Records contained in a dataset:
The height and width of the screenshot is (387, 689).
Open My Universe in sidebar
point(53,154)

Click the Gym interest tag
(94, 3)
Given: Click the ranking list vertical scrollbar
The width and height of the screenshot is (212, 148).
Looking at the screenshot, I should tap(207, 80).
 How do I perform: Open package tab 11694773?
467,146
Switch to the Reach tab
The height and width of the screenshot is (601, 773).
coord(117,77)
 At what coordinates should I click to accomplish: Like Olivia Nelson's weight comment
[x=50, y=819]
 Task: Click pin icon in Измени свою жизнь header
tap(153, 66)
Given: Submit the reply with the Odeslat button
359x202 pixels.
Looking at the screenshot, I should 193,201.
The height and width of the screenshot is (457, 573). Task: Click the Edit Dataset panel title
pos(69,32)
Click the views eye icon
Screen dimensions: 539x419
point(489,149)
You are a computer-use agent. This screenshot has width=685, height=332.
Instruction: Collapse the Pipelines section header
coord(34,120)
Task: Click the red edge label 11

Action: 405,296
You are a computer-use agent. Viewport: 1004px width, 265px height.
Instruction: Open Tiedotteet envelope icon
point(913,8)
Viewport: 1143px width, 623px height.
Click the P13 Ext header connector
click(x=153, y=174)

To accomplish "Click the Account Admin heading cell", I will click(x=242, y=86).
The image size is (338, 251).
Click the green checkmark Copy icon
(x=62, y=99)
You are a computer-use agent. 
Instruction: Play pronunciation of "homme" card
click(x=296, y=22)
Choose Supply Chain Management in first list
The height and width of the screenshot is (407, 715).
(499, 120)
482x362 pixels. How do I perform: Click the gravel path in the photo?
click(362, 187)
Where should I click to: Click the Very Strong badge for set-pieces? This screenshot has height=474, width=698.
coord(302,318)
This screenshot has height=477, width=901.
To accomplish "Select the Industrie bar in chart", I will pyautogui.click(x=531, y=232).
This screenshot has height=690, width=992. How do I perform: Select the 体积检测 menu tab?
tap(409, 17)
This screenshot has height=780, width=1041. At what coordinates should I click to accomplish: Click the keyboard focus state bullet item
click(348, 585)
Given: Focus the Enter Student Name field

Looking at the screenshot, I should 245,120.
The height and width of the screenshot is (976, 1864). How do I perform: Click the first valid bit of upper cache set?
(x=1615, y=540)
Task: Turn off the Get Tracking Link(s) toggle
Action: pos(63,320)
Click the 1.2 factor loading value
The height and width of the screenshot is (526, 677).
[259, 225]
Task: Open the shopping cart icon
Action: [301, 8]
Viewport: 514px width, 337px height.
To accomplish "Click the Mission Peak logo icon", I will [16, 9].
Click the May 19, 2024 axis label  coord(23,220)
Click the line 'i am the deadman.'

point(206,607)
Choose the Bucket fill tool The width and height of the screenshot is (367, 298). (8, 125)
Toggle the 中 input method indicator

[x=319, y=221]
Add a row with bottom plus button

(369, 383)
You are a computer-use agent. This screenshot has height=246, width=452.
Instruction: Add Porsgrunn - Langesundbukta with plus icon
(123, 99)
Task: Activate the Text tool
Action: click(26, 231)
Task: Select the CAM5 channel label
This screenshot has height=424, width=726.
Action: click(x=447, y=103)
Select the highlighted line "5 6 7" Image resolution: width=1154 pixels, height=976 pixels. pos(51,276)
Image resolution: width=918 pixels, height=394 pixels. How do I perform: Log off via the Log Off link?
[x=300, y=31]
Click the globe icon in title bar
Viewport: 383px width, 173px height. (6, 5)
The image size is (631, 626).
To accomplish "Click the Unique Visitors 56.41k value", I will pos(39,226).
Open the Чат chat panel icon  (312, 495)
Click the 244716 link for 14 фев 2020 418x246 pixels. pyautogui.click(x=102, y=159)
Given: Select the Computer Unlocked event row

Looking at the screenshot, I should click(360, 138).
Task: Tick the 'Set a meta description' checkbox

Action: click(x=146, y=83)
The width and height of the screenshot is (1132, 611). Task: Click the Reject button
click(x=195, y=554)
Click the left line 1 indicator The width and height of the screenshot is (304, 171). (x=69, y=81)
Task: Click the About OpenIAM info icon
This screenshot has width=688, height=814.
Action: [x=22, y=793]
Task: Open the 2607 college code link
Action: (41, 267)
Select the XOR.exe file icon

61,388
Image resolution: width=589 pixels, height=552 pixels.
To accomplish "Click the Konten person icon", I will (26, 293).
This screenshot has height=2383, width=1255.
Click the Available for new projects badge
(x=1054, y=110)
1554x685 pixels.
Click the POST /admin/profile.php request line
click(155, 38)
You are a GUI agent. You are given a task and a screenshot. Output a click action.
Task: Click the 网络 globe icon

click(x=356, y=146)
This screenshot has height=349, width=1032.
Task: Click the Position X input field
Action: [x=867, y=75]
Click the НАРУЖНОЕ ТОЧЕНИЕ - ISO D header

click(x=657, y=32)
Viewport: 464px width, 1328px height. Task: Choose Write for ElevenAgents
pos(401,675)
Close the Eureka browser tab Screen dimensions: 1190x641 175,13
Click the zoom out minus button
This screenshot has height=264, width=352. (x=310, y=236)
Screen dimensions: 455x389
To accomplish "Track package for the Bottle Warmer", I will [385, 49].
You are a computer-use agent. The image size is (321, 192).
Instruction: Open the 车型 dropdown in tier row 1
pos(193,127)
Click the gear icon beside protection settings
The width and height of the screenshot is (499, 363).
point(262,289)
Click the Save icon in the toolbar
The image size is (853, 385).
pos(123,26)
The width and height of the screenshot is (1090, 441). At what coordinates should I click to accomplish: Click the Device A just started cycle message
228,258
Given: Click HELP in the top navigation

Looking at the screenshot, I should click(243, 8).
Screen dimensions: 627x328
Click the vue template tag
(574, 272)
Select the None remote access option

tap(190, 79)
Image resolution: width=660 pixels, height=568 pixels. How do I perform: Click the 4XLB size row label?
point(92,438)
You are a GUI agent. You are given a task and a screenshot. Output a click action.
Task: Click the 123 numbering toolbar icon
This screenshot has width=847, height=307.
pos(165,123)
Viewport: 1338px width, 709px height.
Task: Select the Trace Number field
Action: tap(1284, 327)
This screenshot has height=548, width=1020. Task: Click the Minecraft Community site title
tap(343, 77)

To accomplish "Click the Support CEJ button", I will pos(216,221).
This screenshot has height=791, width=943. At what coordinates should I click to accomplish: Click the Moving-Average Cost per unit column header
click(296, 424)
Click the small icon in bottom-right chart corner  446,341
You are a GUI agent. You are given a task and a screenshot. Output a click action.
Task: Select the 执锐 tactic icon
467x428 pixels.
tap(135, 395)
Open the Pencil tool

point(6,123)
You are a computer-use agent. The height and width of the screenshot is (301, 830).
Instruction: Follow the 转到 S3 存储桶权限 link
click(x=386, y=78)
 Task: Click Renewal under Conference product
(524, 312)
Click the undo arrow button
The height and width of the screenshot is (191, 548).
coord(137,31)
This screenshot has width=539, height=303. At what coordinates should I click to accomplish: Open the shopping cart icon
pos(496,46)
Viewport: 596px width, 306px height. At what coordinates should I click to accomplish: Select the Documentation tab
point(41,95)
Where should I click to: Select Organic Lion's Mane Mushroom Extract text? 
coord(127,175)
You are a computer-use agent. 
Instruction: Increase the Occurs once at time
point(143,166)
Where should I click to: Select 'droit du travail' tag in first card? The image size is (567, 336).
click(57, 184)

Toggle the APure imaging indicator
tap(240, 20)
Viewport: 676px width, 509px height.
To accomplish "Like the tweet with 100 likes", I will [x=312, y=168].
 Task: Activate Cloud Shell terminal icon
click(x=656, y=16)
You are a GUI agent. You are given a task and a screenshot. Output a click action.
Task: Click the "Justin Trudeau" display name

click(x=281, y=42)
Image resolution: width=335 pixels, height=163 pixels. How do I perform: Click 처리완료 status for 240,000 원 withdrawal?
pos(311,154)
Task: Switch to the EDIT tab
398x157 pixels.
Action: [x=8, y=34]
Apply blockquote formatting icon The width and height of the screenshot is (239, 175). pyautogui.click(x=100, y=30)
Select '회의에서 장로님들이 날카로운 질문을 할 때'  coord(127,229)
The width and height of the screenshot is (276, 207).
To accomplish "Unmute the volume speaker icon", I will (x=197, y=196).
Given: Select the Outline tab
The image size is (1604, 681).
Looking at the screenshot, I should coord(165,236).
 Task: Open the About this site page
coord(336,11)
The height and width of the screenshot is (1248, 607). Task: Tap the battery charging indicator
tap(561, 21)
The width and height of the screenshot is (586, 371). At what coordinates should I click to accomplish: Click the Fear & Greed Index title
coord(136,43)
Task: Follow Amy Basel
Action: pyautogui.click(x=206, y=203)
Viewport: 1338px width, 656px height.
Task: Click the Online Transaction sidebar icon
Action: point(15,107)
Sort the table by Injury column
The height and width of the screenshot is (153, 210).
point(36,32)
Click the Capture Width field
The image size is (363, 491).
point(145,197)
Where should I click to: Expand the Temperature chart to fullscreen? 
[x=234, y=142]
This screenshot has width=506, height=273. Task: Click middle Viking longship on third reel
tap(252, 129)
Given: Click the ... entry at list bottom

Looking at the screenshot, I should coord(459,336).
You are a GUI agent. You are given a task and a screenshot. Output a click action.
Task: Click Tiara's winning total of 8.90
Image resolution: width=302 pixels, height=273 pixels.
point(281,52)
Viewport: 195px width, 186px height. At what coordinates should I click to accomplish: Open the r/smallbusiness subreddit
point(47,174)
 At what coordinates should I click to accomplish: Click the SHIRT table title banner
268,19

▶ WHAT YOU WILL DO
Beginning with the line that has "table title banner", set down every line of the entries above through the final one, unchanged.

▶ EXERCISE RESPONSE
 At what coordinates should I click to accomplish: Click the SHIRT table title banner
268,19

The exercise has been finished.